As I approach New Year's Eve, I think about where I was last year. At midnight, I was in your arms on the top of a hill warming myself by the bonfire that you'd built and watching the fireworks explode over Sheffield. For the rest of the bank holiday, we were cocooned at my house. We watched 'It's a Wonderful Life' and made New Year collages, envisioning how we wanted the year to be. It is an annual tradition for me and you embraced it with gusto. I look back at my collage now, as I do at the end of every year. At the top is a quote cut out from a magazine. It reads, "Those who don't jump will never fly." I jumped into your arms and together we flew. It is true. It is also true that sometimes, when you jump, you land face down in a ditch and that it's a heck of a job to get out of that ditch. At the centre of my collage is another quote attributed to the Buddha: "No one saves us but ourselves. No one can and no one may. We ourselves must walk the path." This is also true. No-one else can feel the pain that I have felt and my path is mine to walk alone. What a journey this year has been.
And yet, when I look back on 2016, it hasn't all been bad. I have written more this year than I have written in any other year of my life and WRITING is the word that I have placed, in capitals, at the centre of my new year's collage every year for as far back as I can remember. For the first time in 2016, writing has truly been at the centre of my life where it belongs. And I have learned a lot this year. As 2016 began, I was experiencing true love with you and I feel confident now that I will never be mistaken again about what love is, as I have been so many times in the past. And this year, I haven't been afraid to speak out.
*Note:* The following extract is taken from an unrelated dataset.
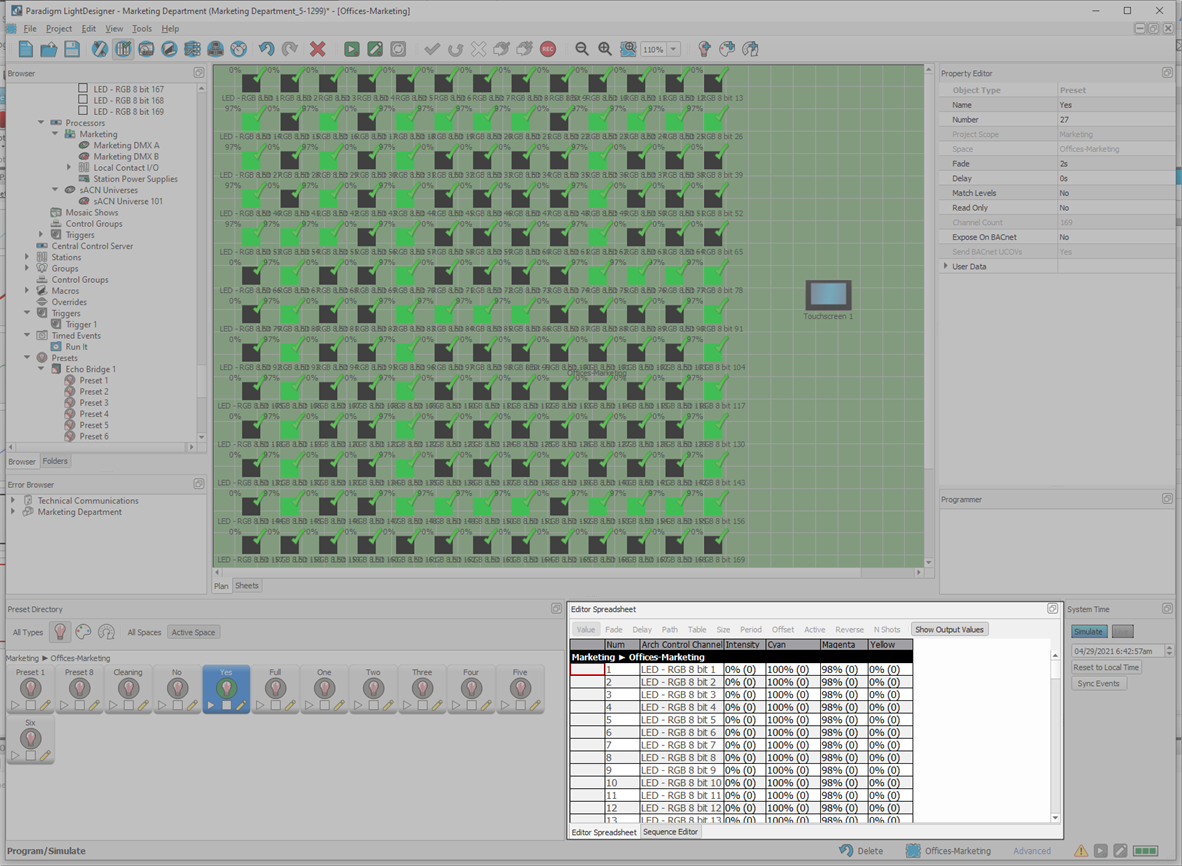
Task: Click the pencil edit icon on Cleaning preset
Action: (144, 706)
I have stopped worrying about what other people think. I don't think I will ever be silenced again as I have been in the past. In 2016, I also stopped pretending that I was superwoman and I learned to ask for help. And it has been overwhelming, the way people have responded to my requests. I have walked alone in my pain but there have been people willing to walk alongside me and to those people I will be forever grateful. I have lost a few friends but gained a lot more. It has been a year of extraordinary pain but also of extraordinary compassion. And that gives me hope for the future. (It's not a trade. I wouldn't swap your life for my writing, or my learning or my spiritual growth. It's just the way it is).
In some ways I don't want to leave 2016 behind. 2016 was an awful year but it was the last year that you were alive. As the clock strikes midnight on Saturday, I will be walking alone into a year that you never lived in. Sometimes I'm not sure that I want to go there. But I look back at the collage that you made and know that I must go on without you. Yes, the world is a sorry mess but I will keep on keeping on, I will look for the bright side, even in the darkness and I will continue to explore. And I will love, until my heart stops beating. Because while-ever there is love, there is hope. Yes, there is always something worse but there is always the possibility of something better too. In spite of everything, it is still a wonderful life.